Tough Recovery for U.S. Youth
For several decades, I have helped collect data for the Bureau of Labor Statistics’ National Longitudinal Surveys on the careers of tens of thousands of workers as well as examining programs aimed at improving the school-to-work transition, especially for disadvantaged youths.
The Great Recession hit young people particularly hard. And they haven’t quite recovered. The share of youth aged 16 to 24 who were working dropped from 59 percent in 2006 to under 43 percent in 2010, the lowest level since at least 1949. Unfortunately, seven years later, this age group’s employment rate is still only about 50 percent. While that number may not seem low given young workers don’t have the same responsibilities as older ones, it’s still well below the norm for much of the 20th century.
Other age groups didn’t suffer nearly as much during the recession and have since recovered most of their losses. The employment rate for “prime-age” adults 25 to 54 years old didn’t decline as much, slipping from about 81 percent in 2006 to a low of under 75 percent in 2011. Currently it’s about 78 percent, better, yet not fully recovered either.
This loss of opportunity for U.S. youth and their inability to find a job delays the start of their careers, reduces the strong wage growth young workers typically experience in their early work years and postpones family formation.
The returns on every year of work experience increase workers’ wages for their entire careers – at about the same rate as a year of additional education – so young people who miss out on employment opportunities will feel these effects for the rest of their lives.
To my mind, solving this challenge of getting these young people back to work is the most important goal of tax policy. And the key to doing that is by encouraging companies to boost investment, thereby spurring more growth and creating more jobs.
What We Can Learn From the Past
So back to our main question: Is the tax plan likely to accomplish this?
In my view, its ability to improve the economy lies in one of its most contentious features: the reduction in the top corporate income tax rate, from 35% to 21%.

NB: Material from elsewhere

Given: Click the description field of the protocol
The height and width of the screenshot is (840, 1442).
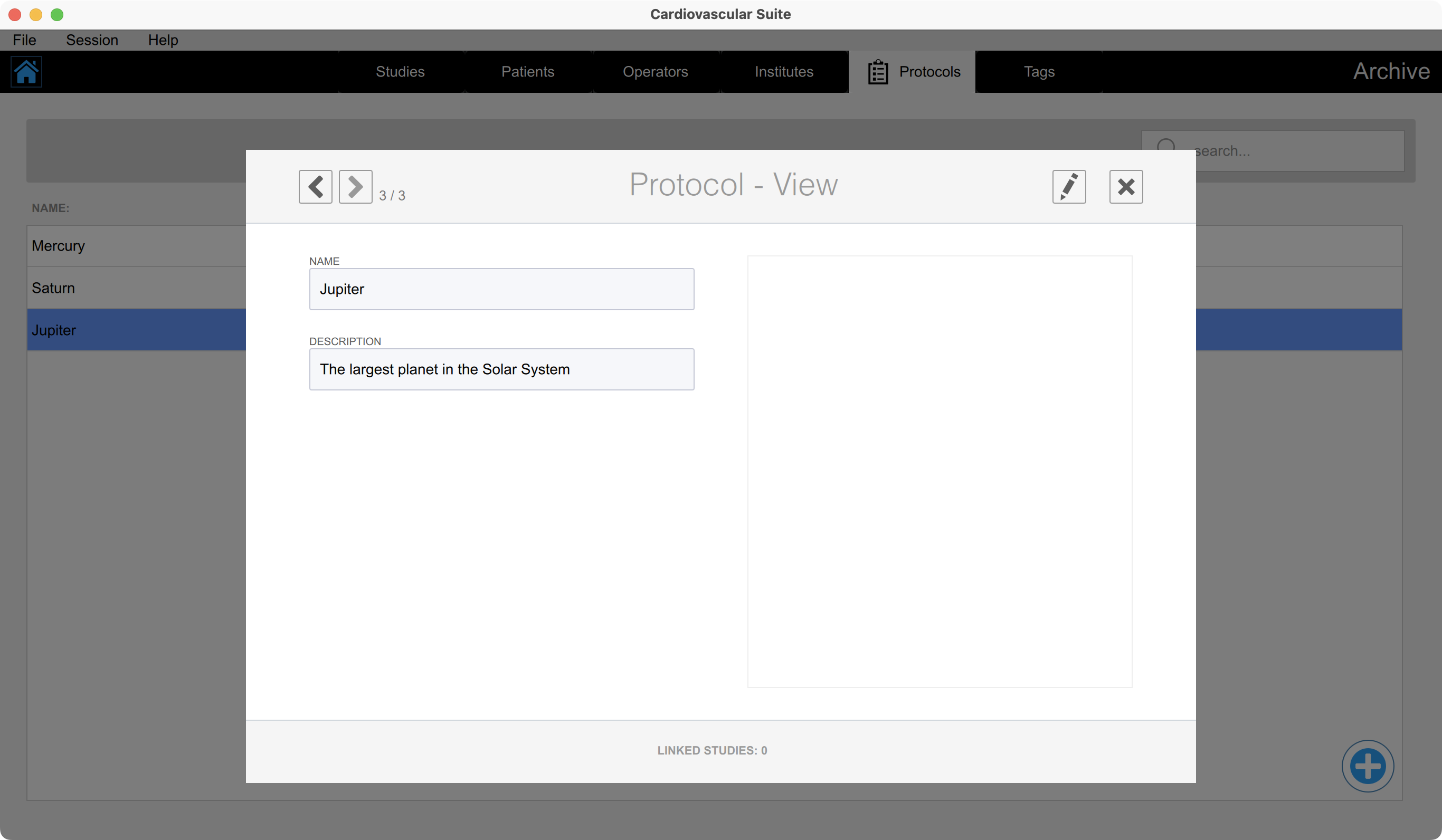Looking at the screenshot, I should coord(501,369).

The current rate – among the highest in the world – encourages owners of capital to move, or keep, money overseas to maximize their after-tax income. One example of this is the hundreds of billions of dollars in profits U.S. companies have left parked offshore in recent years. Another is the recent trend in “corporate inversions,” in which U.S. corporations purchase companies overseas to shift their tax liability. The result is less investment in the U.S. and a shift in economic activity overseas.
So what evidence is there that a lower corporate tax rate will actually encourage investment and lead to more jobs?
The support for this proposition comes from two sources: economic theory and the experience in both the U.S. and other countries at different times in history. In classical economic theory, a lower tax rate on capital reduces the cost of capital, making more investments profitable. An uncontroversial implication of this is higher national income, production and employment.
There are several historical examples that illustrate the impact of raising or lowering corporate taxes on investment and growth.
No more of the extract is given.